Aplastic anemia (AA) has rare incidence but it is 2- to 3-time more common in Asia than in Western countries (1). AA is characterized by pancytopenia and a hypocellular bone marrow. Once the diagnosis is confirmed, the patient undergoes risk stratification for different treatment strategies. The diagnosis of severe aplastic anemia (SAA) has to meet the criteria of: (I) a bone marrow biopsy showing less than 25% to 30% of normal cellularity; or a bone marrow biopsy showing less than 50% normal cellularity in which fewer than 30% of the cells are hematopoietic, and (II) at least two of the following are present, absolute neutrophil count (ANC) <500/microL, platelet count <20,000/microL, or absolute reticulocyte count (ARC) <60,000/microL (2). A SAA patient with an identical HLA sibling donor could be cured by hematopoietic stem cell transplantation (HSCT). For the patients who lack identical HLA sibling donors, they could be treated with transplantation from unrelated donors if immunosuppressive drugs fail. Figure 1 summarizes the treatment protocol for SAA at our institution. The preparative conditioning regimen of HSCT from an unrelated donor may include total lymphoid irradiation (TLI). For the past decades, TLI was administered through a linear accelerator with anterior-posterior opposed fields, mainly the mental and the inverted-Y fields. This study aimed to retrospectively review the SAA patients who underwent TLI with tomotherapy as part of their transplantation conditioning in our institution.

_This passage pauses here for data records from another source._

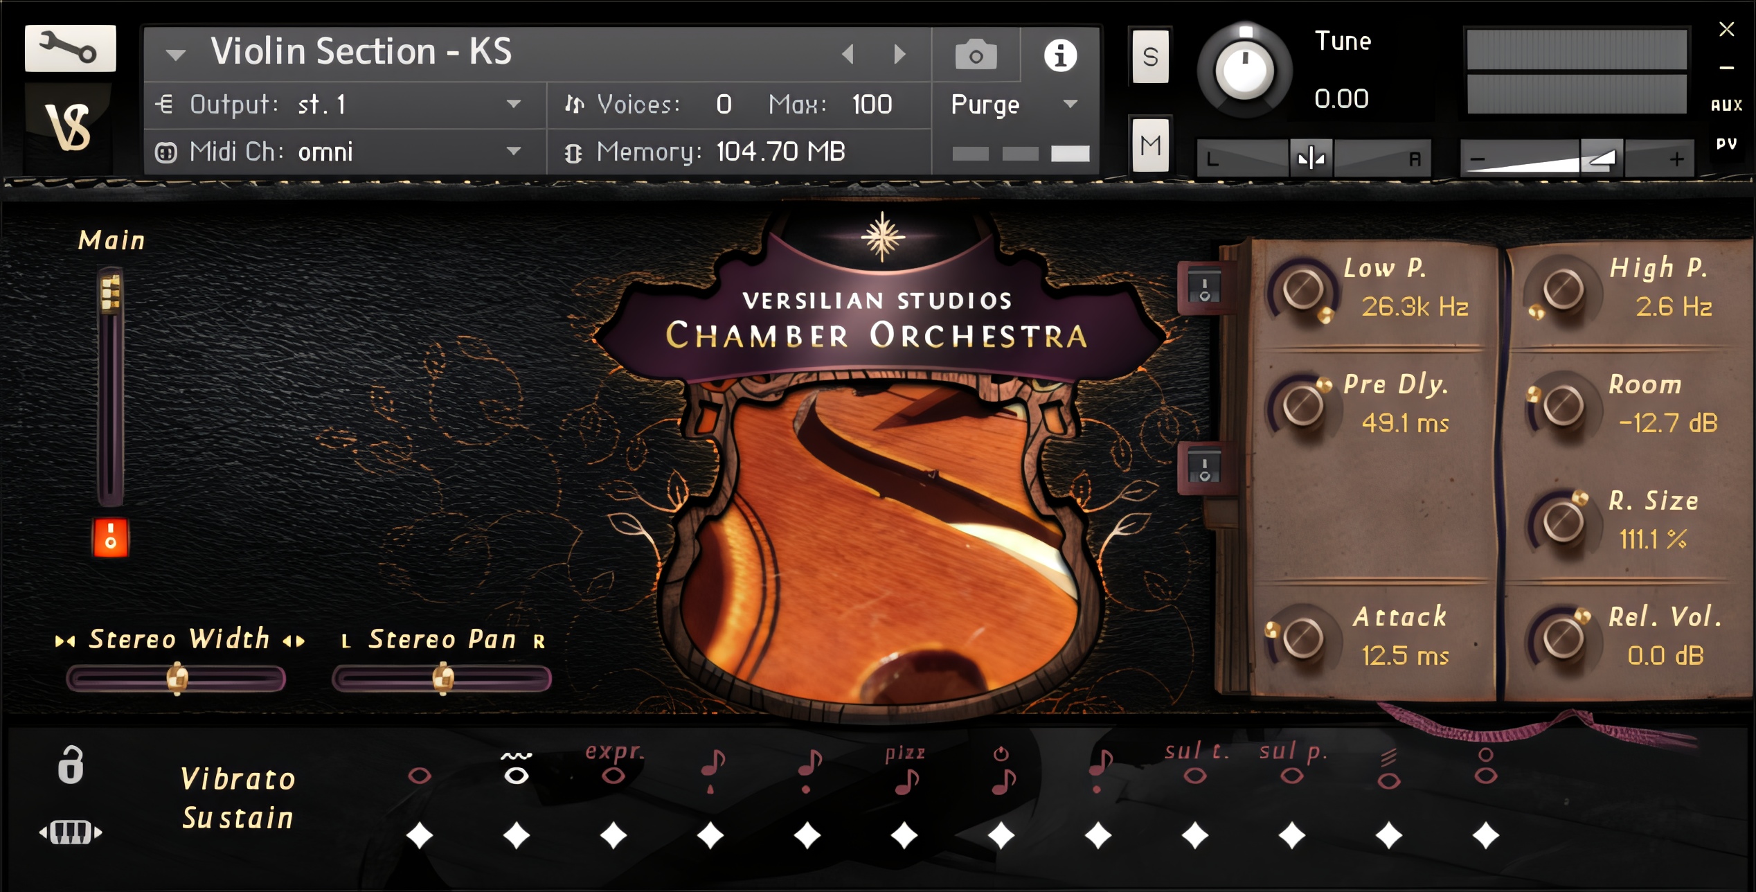
Task: Click the Stereo Pan slider handle
Action: 443,679
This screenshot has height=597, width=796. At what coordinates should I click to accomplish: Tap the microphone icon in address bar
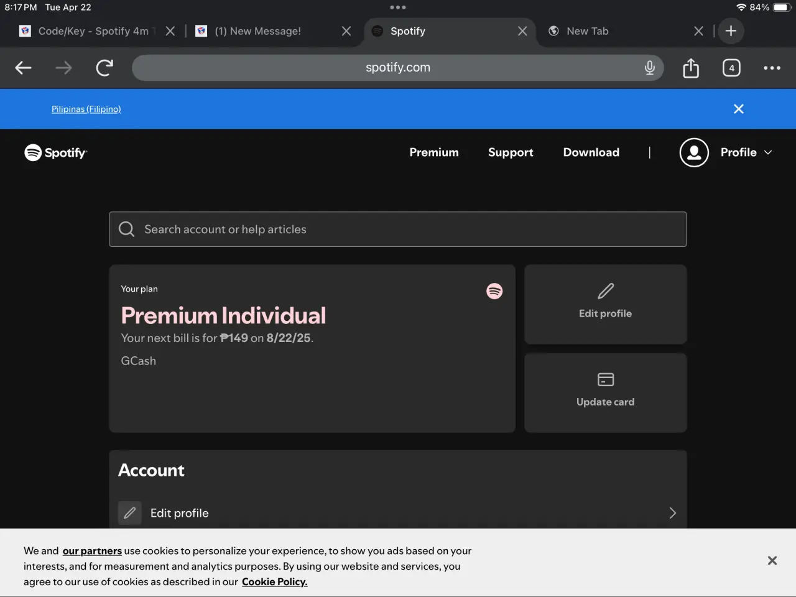650,68

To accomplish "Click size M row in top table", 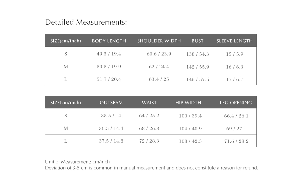I will pos(151,67).
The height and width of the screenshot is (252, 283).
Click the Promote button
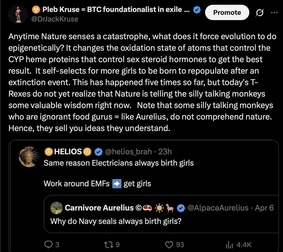(x=227, y=12)
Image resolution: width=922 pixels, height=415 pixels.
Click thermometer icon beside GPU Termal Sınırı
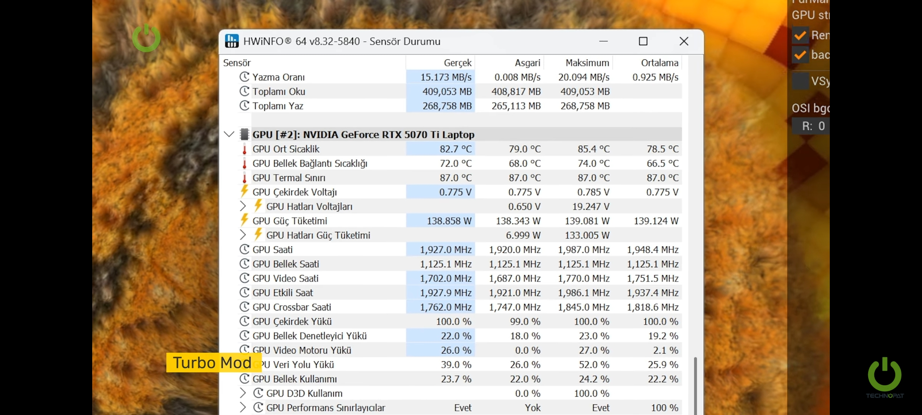click(244, 178)
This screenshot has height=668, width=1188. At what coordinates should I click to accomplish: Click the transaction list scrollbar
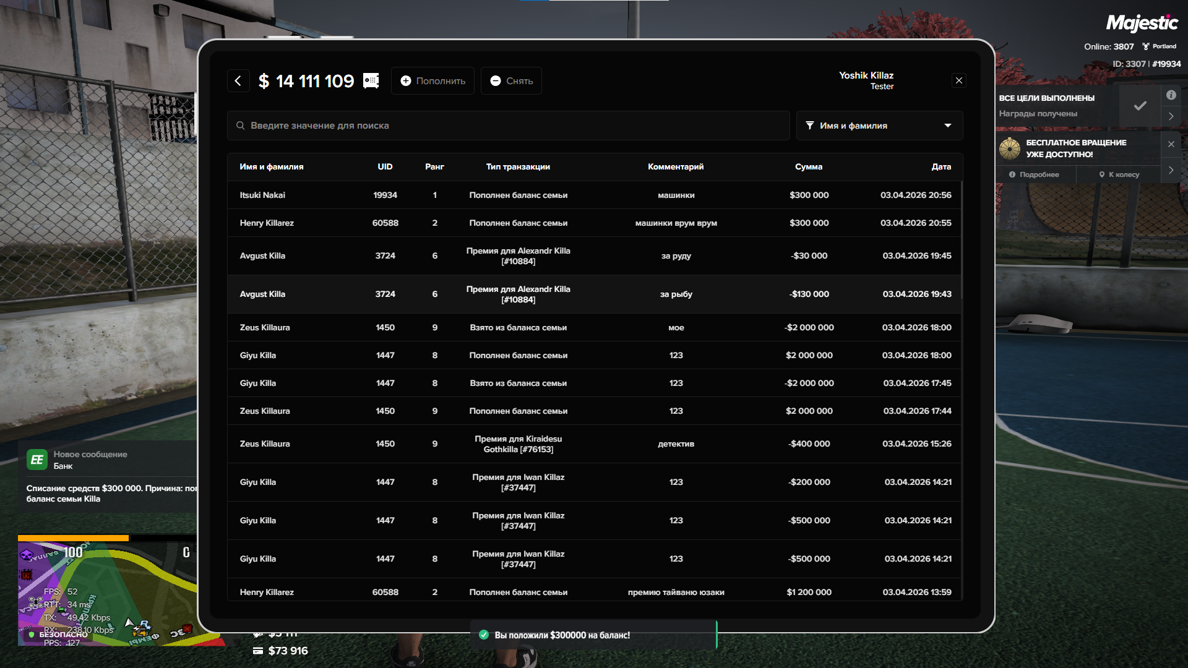pyautogui.click(x=962, y=241)
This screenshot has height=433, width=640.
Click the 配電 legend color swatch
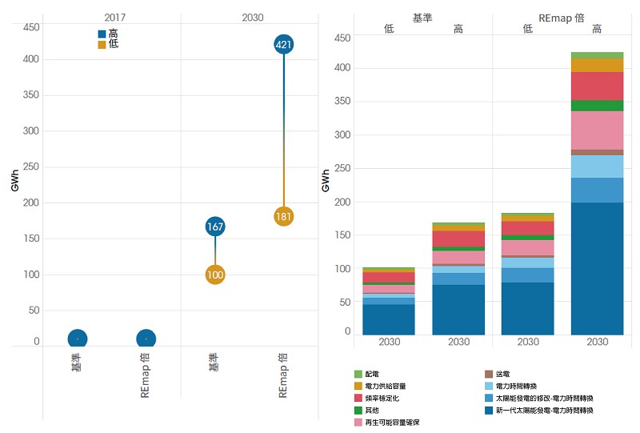click(358, 374)
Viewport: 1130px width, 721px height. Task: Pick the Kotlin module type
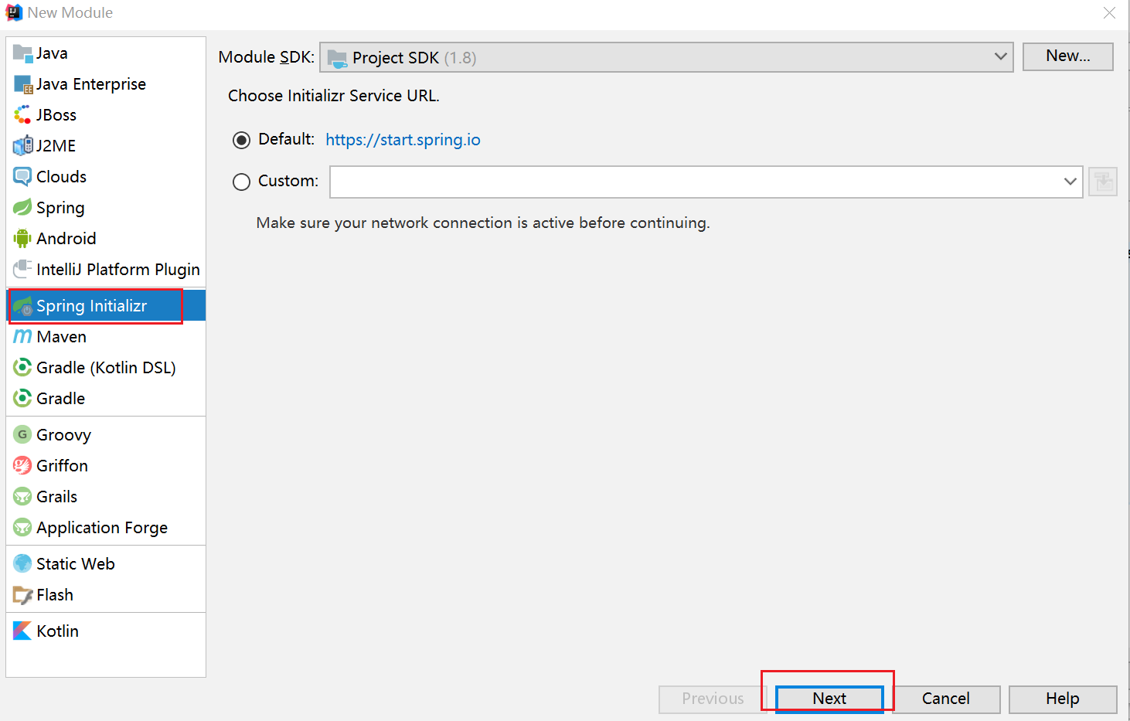(x=56, y=631)
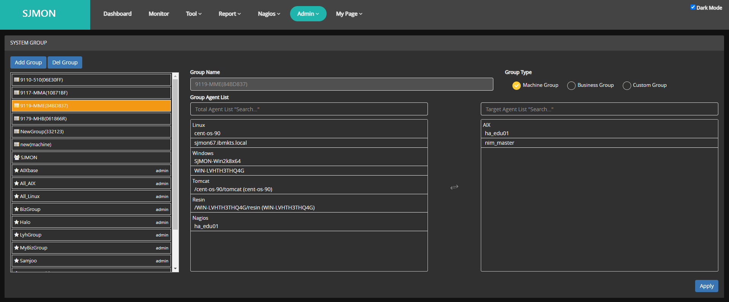Click the star icon beside MyBizGroup
The height and width of the screenshot is (302, 729).
(16, 248)
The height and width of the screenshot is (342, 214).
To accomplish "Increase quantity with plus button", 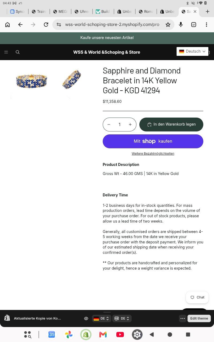I will coord(130,125).
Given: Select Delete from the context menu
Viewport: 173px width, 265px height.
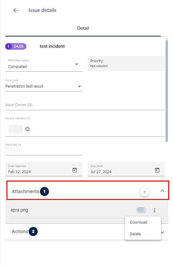Looking at the screenshot, I should click(x=136, y=234).
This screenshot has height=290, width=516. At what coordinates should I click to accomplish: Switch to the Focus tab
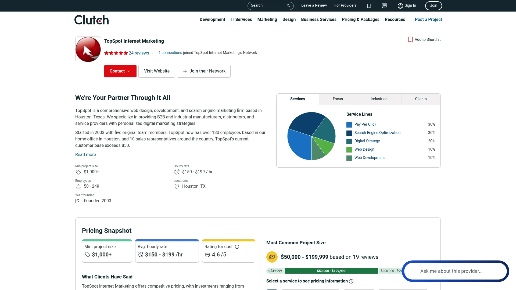(338, 99)
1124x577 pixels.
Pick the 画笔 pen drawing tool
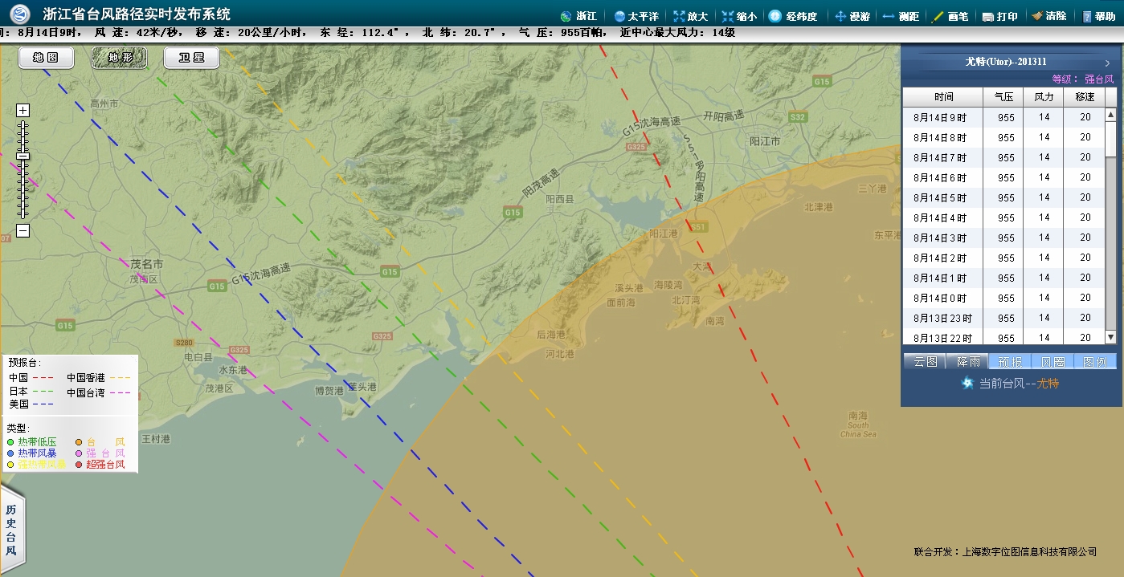click(949, 16)

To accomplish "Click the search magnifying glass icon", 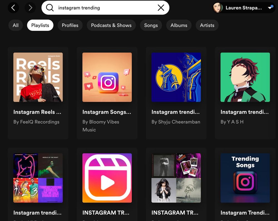I will point(49,7).
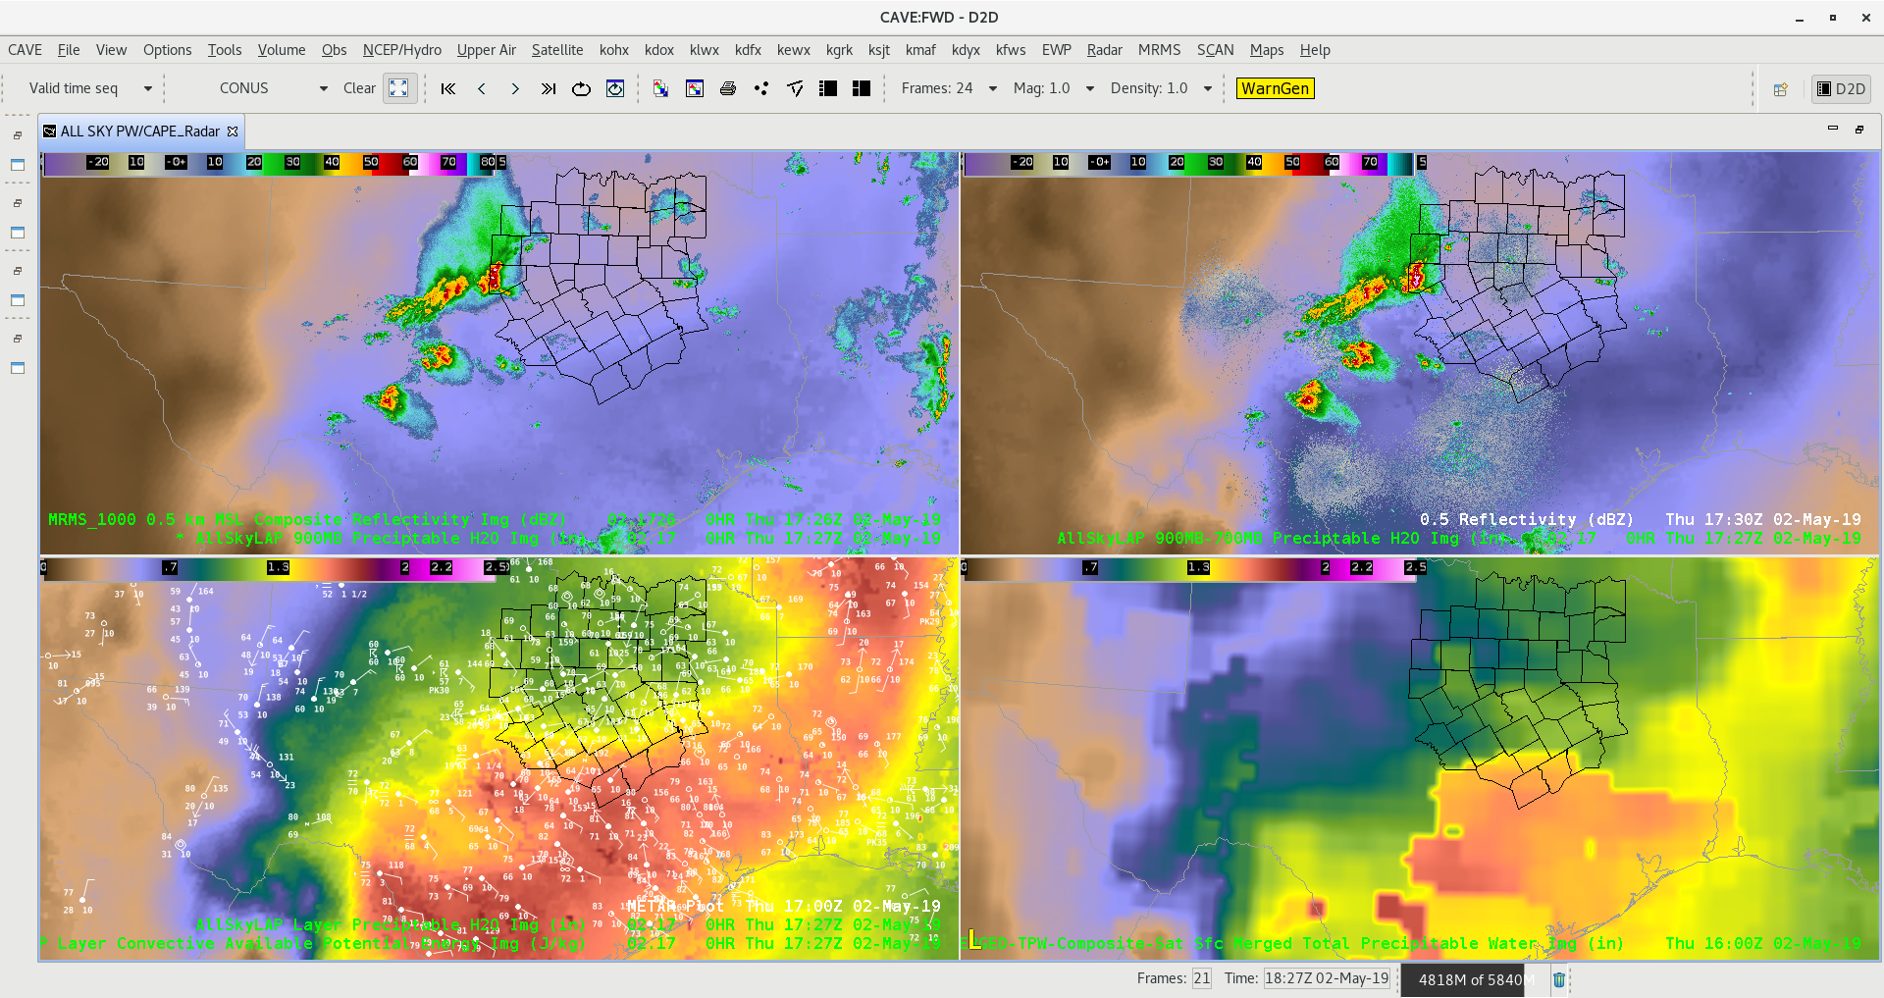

Figure 1 The management protocol for severe aplastic anemia for children and young adults at NTUCH. NTUCH, National Taiwan University Children’s Hospital; HSCT, hematopoietic stem cell transplantation.

Methods

Patients

We retrospectively reviewed registry data from our institute beginning from October 1, 2014; consecutively, 3 patients were enrolled in our study. Patients were eligible for the study if they had received a diagnosis of SAA and were treated with TLI as part of the conditioning regimen of HSCT with tomotherapy. Observations were carried out through February 1, 2019. The diagnosis of SAA was based on decreased cellular counts in at least 2 cell lines in the peripheral blood, and a severe hypocellular marrow with cellularity less than 25%. This study was approved by the National Taiwan University Hospital Research Ethics Committee Office (approval ID: 202001040RIN).

Treatment

All of three patients received TLI, antithymocyte globulin, and cyclophosphamide as the non-myeloablative conditioning regimen prior to HSCT. Treatment protocol for SAA patients in National Taiwan University Children’s Hospital is illustrated in Figure 2. TLI was administered from a 6-MV tomotherapy (photon beam) at a dose of 200 cGy daily, starting 10 days before transplantation, until a total of 4 doses (800 cGy) had been delivered. The clinical target volumes (CTVs) included the cervical, axillary, mediastinal, para-aortic, pelvic and inguinal nodal regions, and the spleen. The planning target volumes (PTVs) were CTVs plus a 5–10 mm margin to compromise the internal organ motions and set-up errors. For this study, we used the 25-mm slice thickness, and a pitch of 0.287 was used in the planning of the patients. In the 3rd patient, a hemisphere lead block was used for testis protection due to the short distance between the gonads and the target volume.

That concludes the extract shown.